READING PASSAGE:
_ _ _ _ _
Specifically, the output control unit 1505 decides on an output
procedure to display the recognition result with attaching
underlines to the corresponding parts and a double underline to the
referent, onto the display unit 1520.
[0145] FIG. 20 is a schematic view for explaining a screen that
displays information in Japanese to inform the interruption to a
Japanese speaker in the above example.
[0146] In the upper area of FIG. 20, a message expressed in a
language acquired by referring to the language information table
1511 is displayed. In this example, the message is expressed in
Japanese, which is a Japanese message 2004 that means "The
following speech is interrupted".
[0147] In addition, the output control unit 1505 displays contents
of the speech given by the first speaker, and displays Japanese
words 2001 and 2003 corresponding to part that has been output to a
listener until the interruption point with attaching underlines.
Furthermore, the output control unit 1505 displays Japanese words
2002 corresponding to the closest part to the interruption point
with attaching a deleting line.
[0148] Moreover, because the referent extracting unit 1506 presumes
that the referent is "XXX street", the output control unit 1505
displays the Japanese words 2002 ("XXX street") with attaching a
double underline, which indicates that the words thereon is an
estimation result based on the demonstrative words.
_ _ _ _ _
DATASET SECTION:
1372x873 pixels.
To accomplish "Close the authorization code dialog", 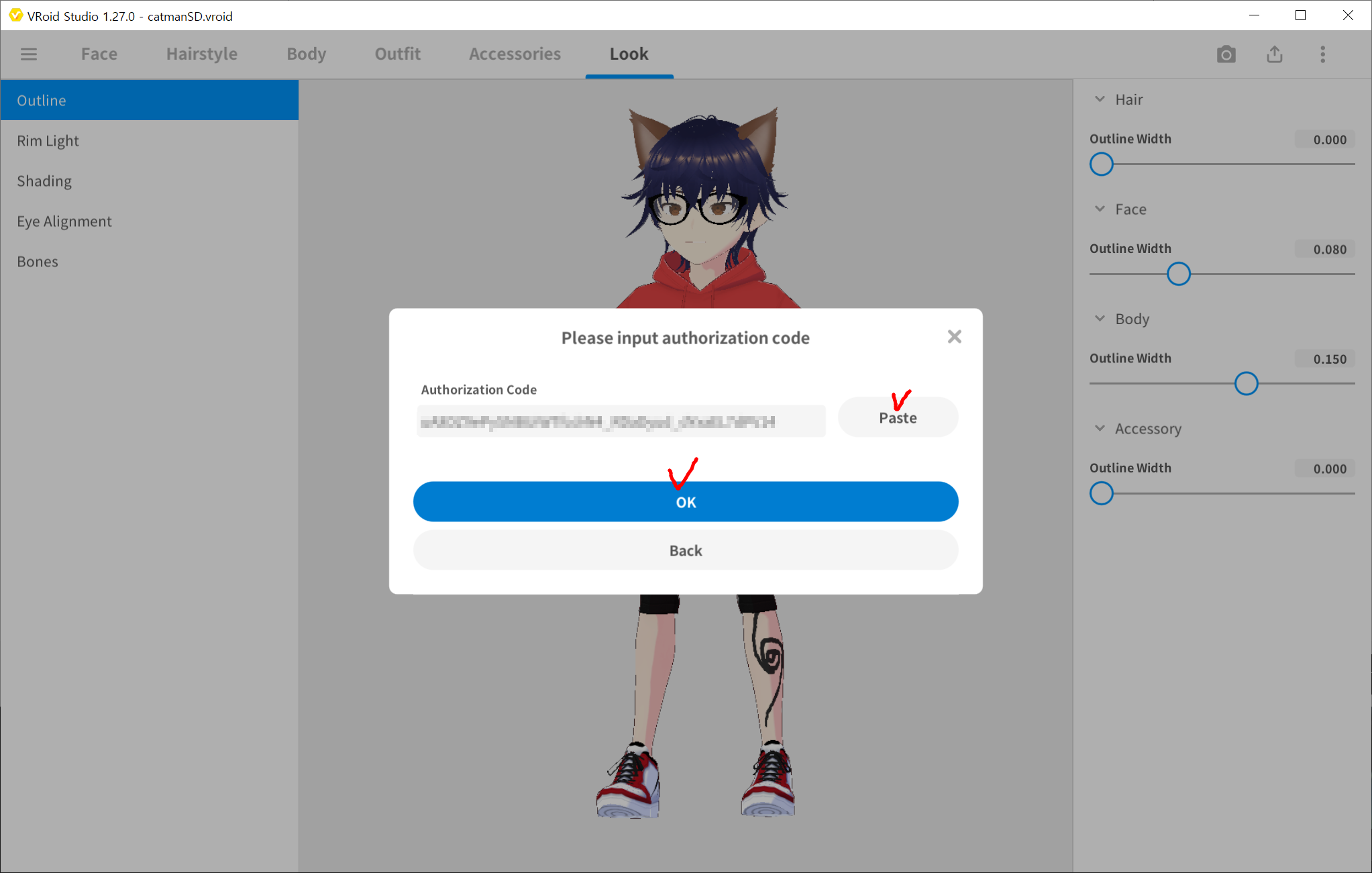I will point(954,337).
_ _ _ _ _
REQUIRED WORK:
a) Answer these questions about the passage on displaying interrupted speech:
(i) What does Japanese message 2004 mean?
(ii) Which table is referred to in order to acquire the language of the message shown in the upper area of FIG. 20?
(iii) What does the referent extracting unit 1506 presume the referent to be?
b) Continue the passage on displaying interrupted speech from the point where it stops.

RESPONSES PER TASK:
a)
(i) "The following speech is interrupted"
(ii) The language information table 1511
(iii) "XXX street"

b)
[0149] On the other hand, the translating unit 104 performs the
translation processing on the interrupting speech similarly to the
first embodiment, as a translation result, the speech output unit
106 outputs a Japanese sentence that means "The street is dangerous
for you" in speech. Thus, the first speaker can clearly grasp an
event that the listener interrupts during output of the translation
result of the speech given by the first speaker his/herself,
contents that has been communicated to the listener until the
interruption point, and a corresponding part in the original speech
to which "The street" in the interrupting speech given by the
listener refers.
[0150] In the above example, the processing performed by the
correspondence extracting unit 1507 is explained in the case where
the translating unit 104 performs the translation processing by
using the rule-based translation technology. In contrast, explained
below is a case where the translating unit 104 performs the
translation processing by using the example-sentence translation
technology.
[0151] As shown in FIG. 21, when a user gives a Japanese speech
2101 that means "I give some examples", and after speech
recognition, the translating unit 104 searches a corresponding
example sentence from a table (not shown) that stores therein
example sentences, and then acquires a Japanese example sentence
2102.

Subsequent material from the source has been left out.